Therapy works best when you attend all of your scheduled appointments and participate actively in the work of treatment. The effectiveness of therapy comes from the fact that it is not a passive process but one that depends on your active participation. It requires time, effort, and consistency.
As you begin therapy, establish some goals with your therapist. Then spend time periodically reviewing your progress with your therapist. If you don't like your therapist's approach or if you don't think the therapist is helping you, talk to him or her about it or seek a second opinion, but don't discontinue therapy abruptly.
Tips to Help You Get Started With Therapy
- Identify sources of stress: Try keeping a journal and note stressful as well as positive events.
- Restructure priorities: Emphasize positive, effective behavior.
- Make time for recreational and pleasurable activities.
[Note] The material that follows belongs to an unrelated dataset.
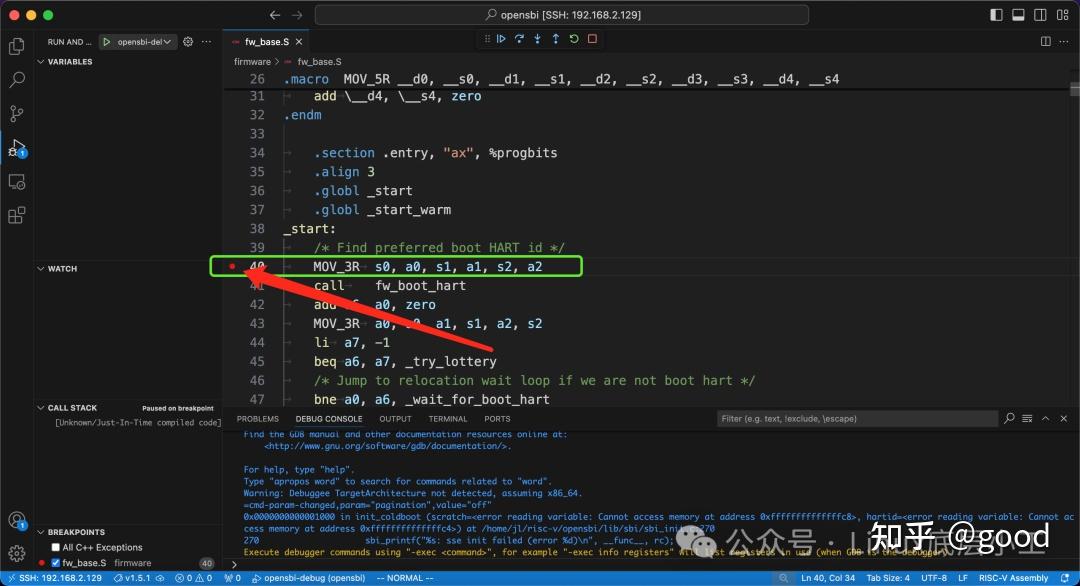Select the PROBLEMS panel tab
The height and width of the screenshot is (586, 1080).
(257, 418)
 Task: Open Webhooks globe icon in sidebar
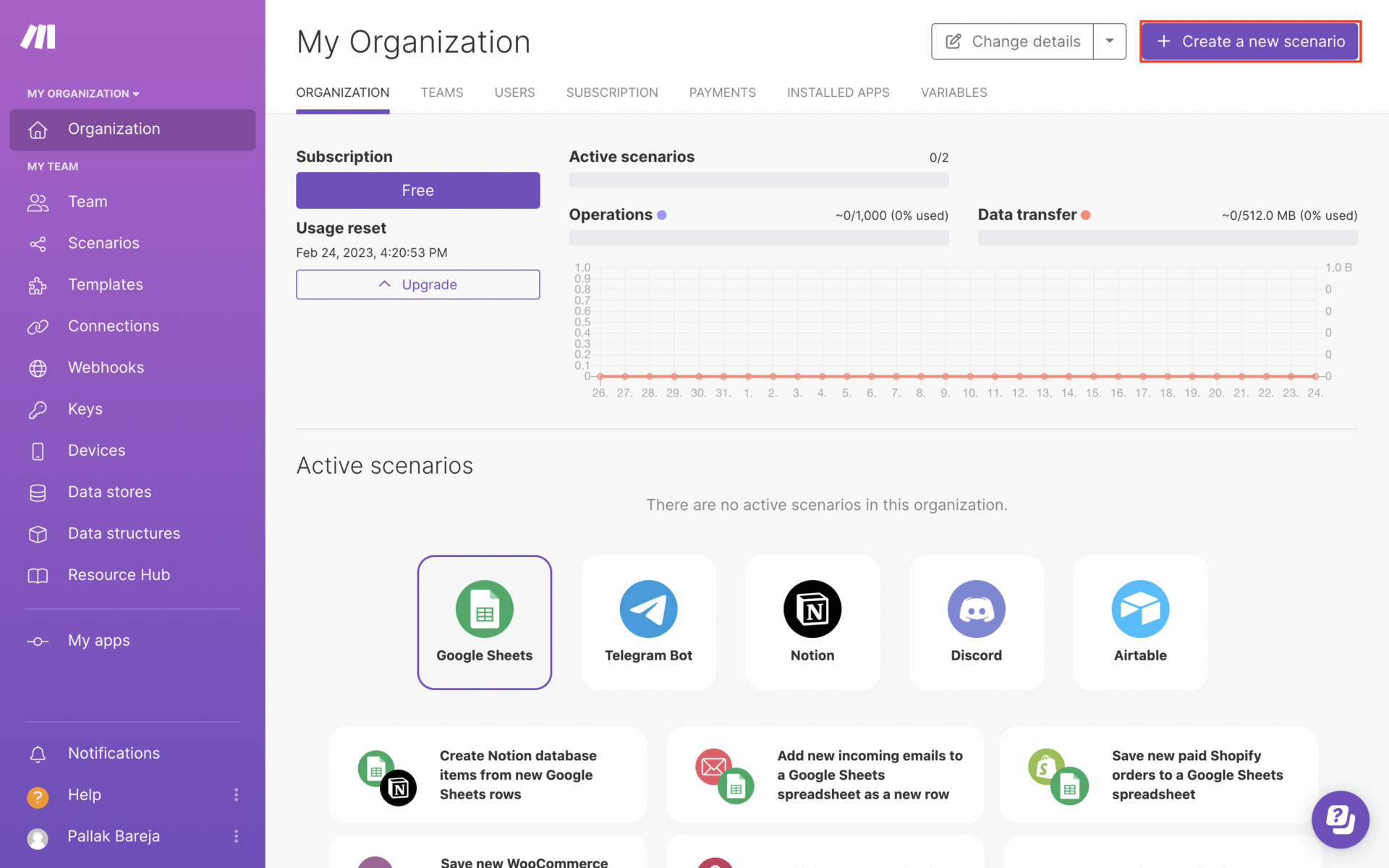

- Communicate: Explain and assert your needs to someone you trust; write in a journal to express your feelings.
- Try to focus on positive outcomesand finding methods for reducing and managing stress.
Remember, therapy involves evaluating your thoughts and behaviors, identifying stresses that contribute to depression, and working to modify both. People who actively participate in therapy recover more quickly and have fewer relapses. Therapy is treatment that addresses specific reactions to depression as an illness; it is not a "quick fix." It can take longer to begin to work than antidepressants, but there is evidence to suggest that its effects may sometimes last longer, depending on the type of depression being treated. Antidepressants may be needed immediately in cases of severe depression, but the combination of therapy and medicine is very effective.